Call them “uncanceled.” Or “third-time’s-the-charm.” Or simply “back!”
They’re the festivals, concerts, fund-raisers and other events returning this summer after being shut down by the pandemic for two years.
And each is a reason to celebrate.
Kicking off the Summer of Returns is the ever-popular Maritime Gig Festival, this year appropriately themed “Celebration.” The Gig takes place the first weekend in June along the downtown waterfront, from the history museum to Skansie Park.
Sponsored by the Chamber of Commerce, activities begin with yoga at 7:30 a.m. Saturday, June 4, and a pancake breakfast from 8-10 a.m. courtesy of the Kiwanis Club. A fun run and the Grande Gig Parade – with pirates, decorated floats and marching bands – round out the Saturday morning activities. Live music, food, kid stuff and booths promoting local businesses fills the afternoon.
Music starts back up at 10 a.m. Sunday and the Wheels on the Water car show opens at 11 a.m.

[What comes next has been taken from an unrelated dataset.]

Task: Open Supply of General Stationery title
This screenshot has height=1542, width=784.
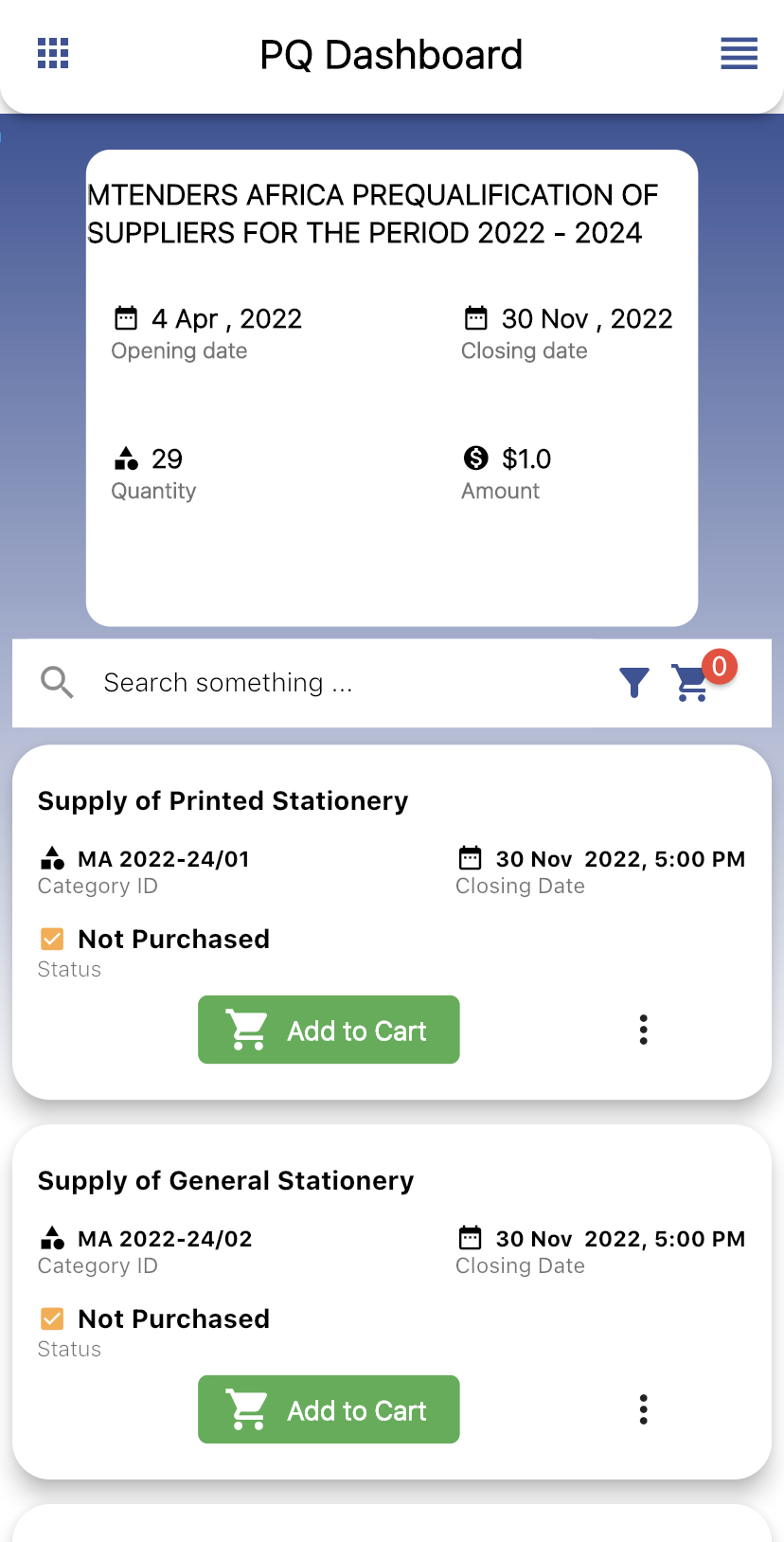Action: click(226, 1181)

The highlight of the day is the annual Blessing of the Fleet at 1 p.m., when the local commercial fishing boats gather near Skansie Park. A priest from St. Nicholas Catholic Church blesses them in preparation for their trip to the Alaska fishing grounds.
Several of the bands participating in the Grande Parade and playing on the Gig stage also have concerts planned in June.
The Peninsula Youth Orchestra will perform at Maritime Gig Festival and again in a spring concert on June 12 at Peninsula High School. Contributed photo
Harbor Winds Concert Band will join the parade Saturday. Then they celebrate their return to live, public performance on June 5 with a Young Artists concert at Gig Harbor High School. The concert will spotlight several middle school musicians and a cello performance by GHHS student Leah Everling.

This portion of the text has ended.